§ **What is needed**
Copy every record verbatim. Leave the pictures out.

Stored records
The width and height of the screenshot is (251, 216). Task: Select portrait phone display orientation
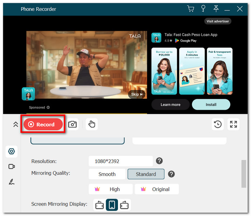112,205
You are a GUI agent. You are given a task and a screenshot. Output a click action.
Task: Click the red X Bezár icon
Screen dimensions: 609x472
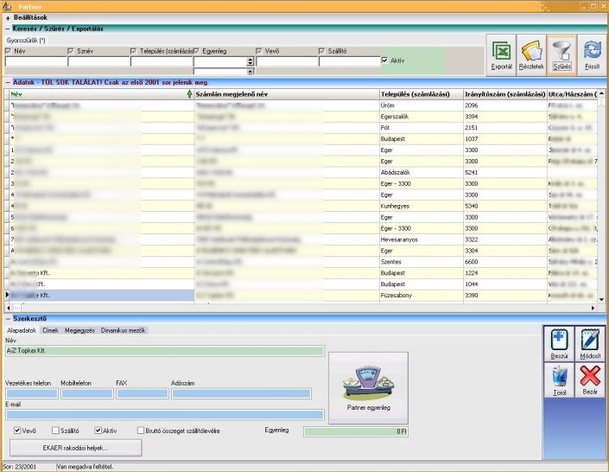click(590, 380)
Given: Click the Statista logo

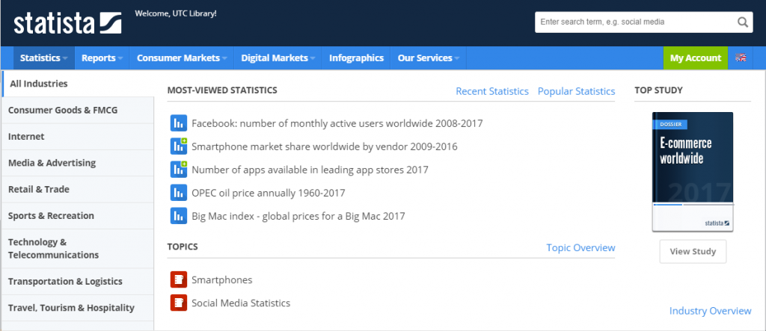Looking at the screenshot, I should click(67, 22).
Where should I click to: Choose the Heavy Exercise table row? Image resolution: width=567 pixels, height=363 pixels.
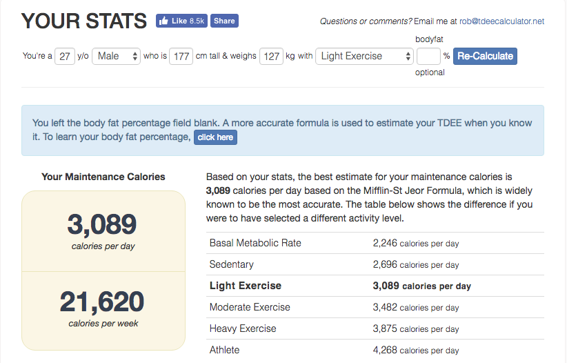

§ **The completed task**
The width and height of the screenshot is (251, 216). Task: Select portrait phone display orientation
112,205
You are a GUI agent. You are given a task and a screenshot. Output a click action.
Task: Click the red X Bezár icon
Screen dimensions: 609x472
click(590, 380)
Given: Click the Statista logo

Looking at the screenshot, I should click(67, 22).
Where should I click to: Choose the Heavy Exercise table row? Image resolution: width=567 pixels, height=363 pixels.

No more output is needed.